**** RECORDS SHOWN
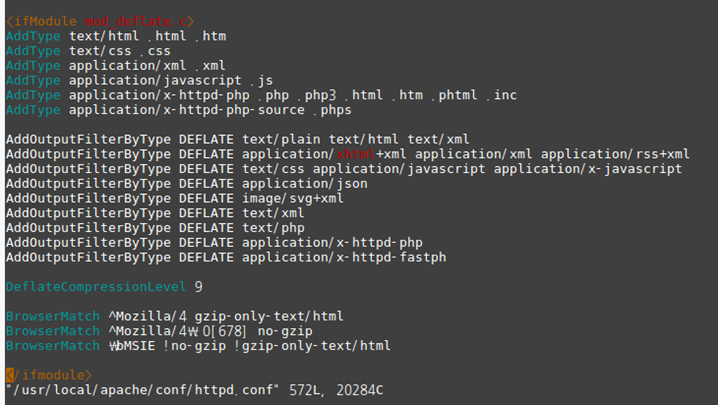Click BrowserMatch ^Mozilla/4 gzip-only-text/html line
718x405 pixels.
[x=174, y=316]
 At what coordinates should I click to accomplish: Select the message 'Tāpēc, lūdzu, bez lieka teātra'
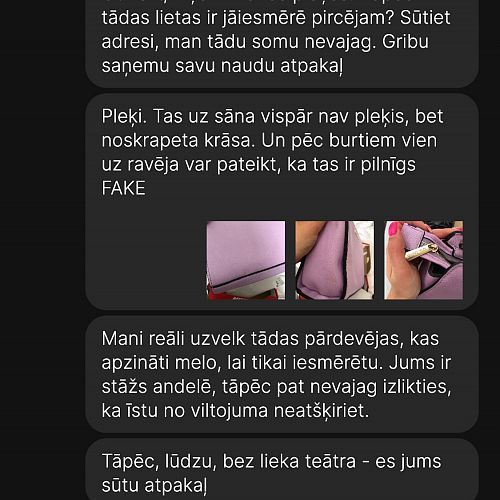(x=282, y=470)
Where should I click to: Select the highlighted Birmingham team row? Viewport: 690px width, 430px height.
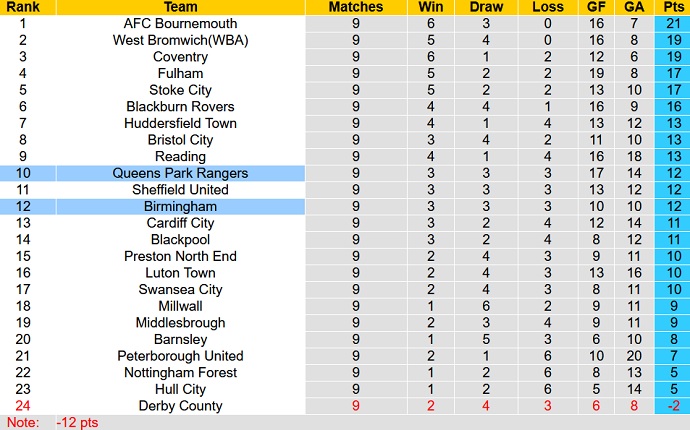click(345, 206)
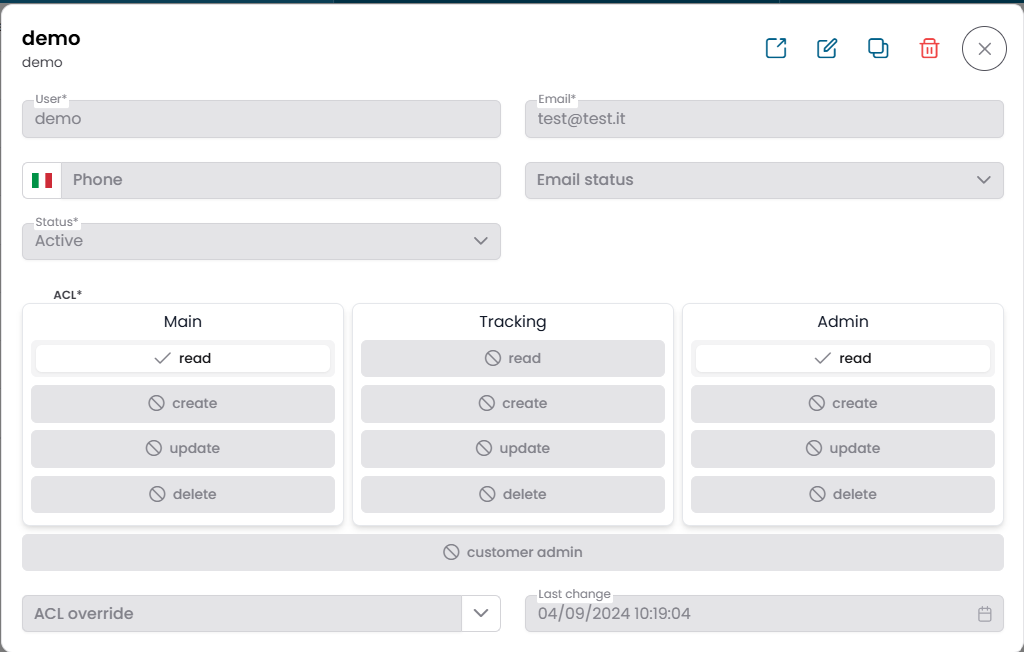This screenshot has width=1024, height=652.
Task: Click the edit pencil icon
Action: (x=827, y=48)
********
**** RECORDS SHOWN
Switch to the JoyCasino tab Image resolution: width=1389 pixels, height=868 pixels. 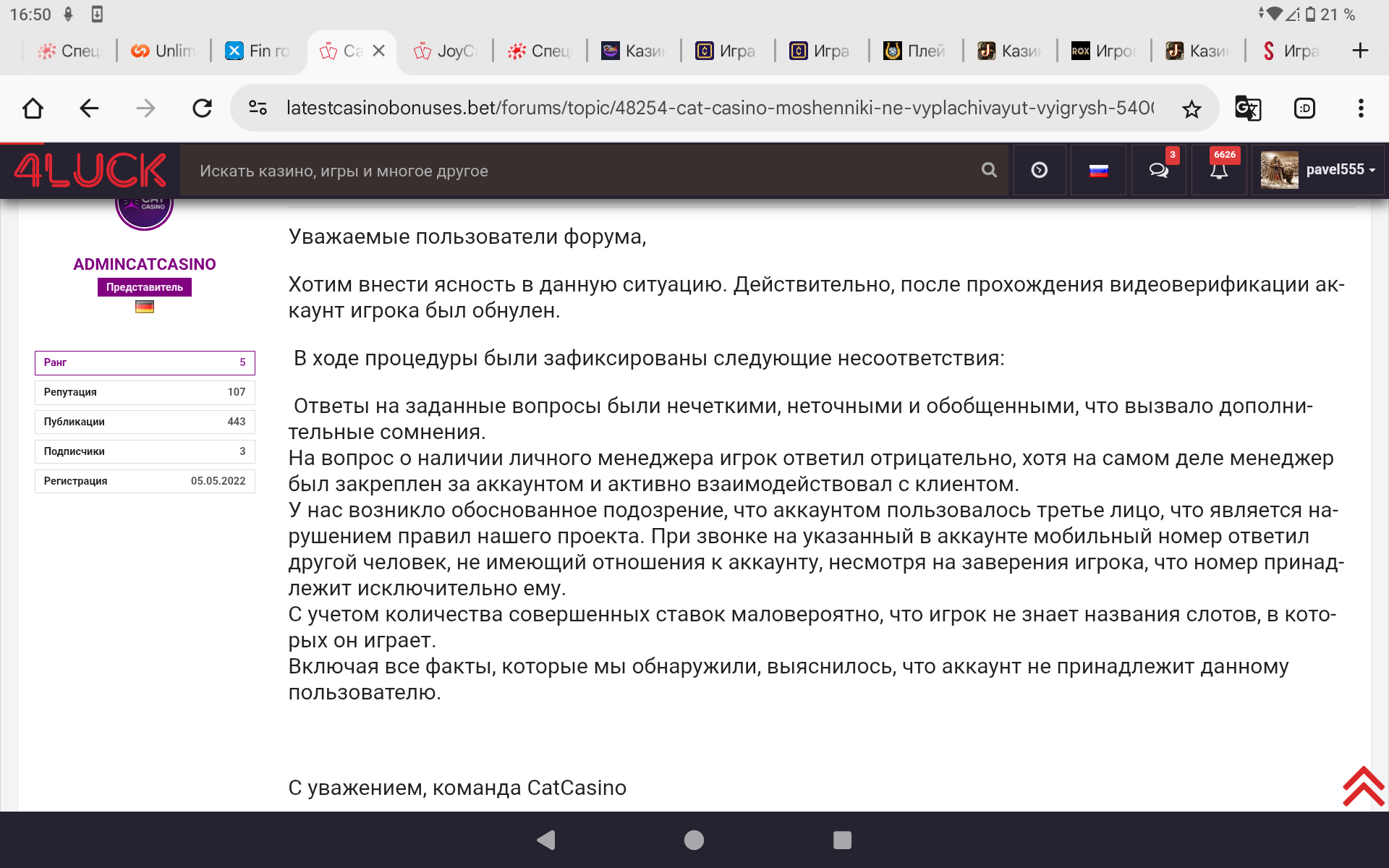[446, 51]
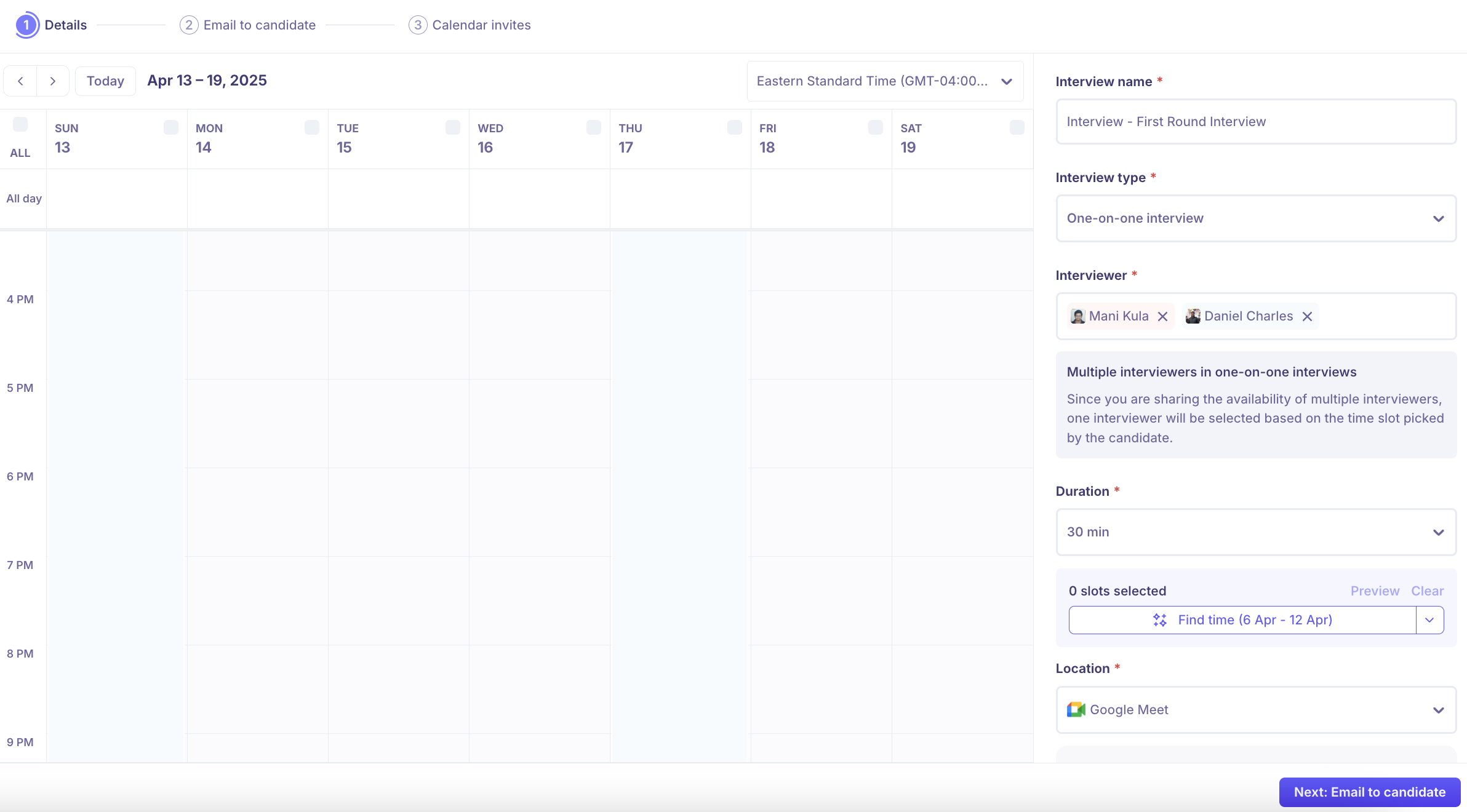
********
● **WHAT NEEDS TO BE DONE**: Put the lines between the one holding "At what coordinates" and the one holding "(x=282, y=470)", inclusive, into a JSON list of strings, one string per line, leaving out blank lines. Omit the pictures from the answer.

● **SOLUTION TO THE EXERCISE**:
[
  " At what coordinates should I click to accomplish: Select the message 'Tāpēc, lūdzu, bez lieka teātra'",
  "(x=282, y=470)"
]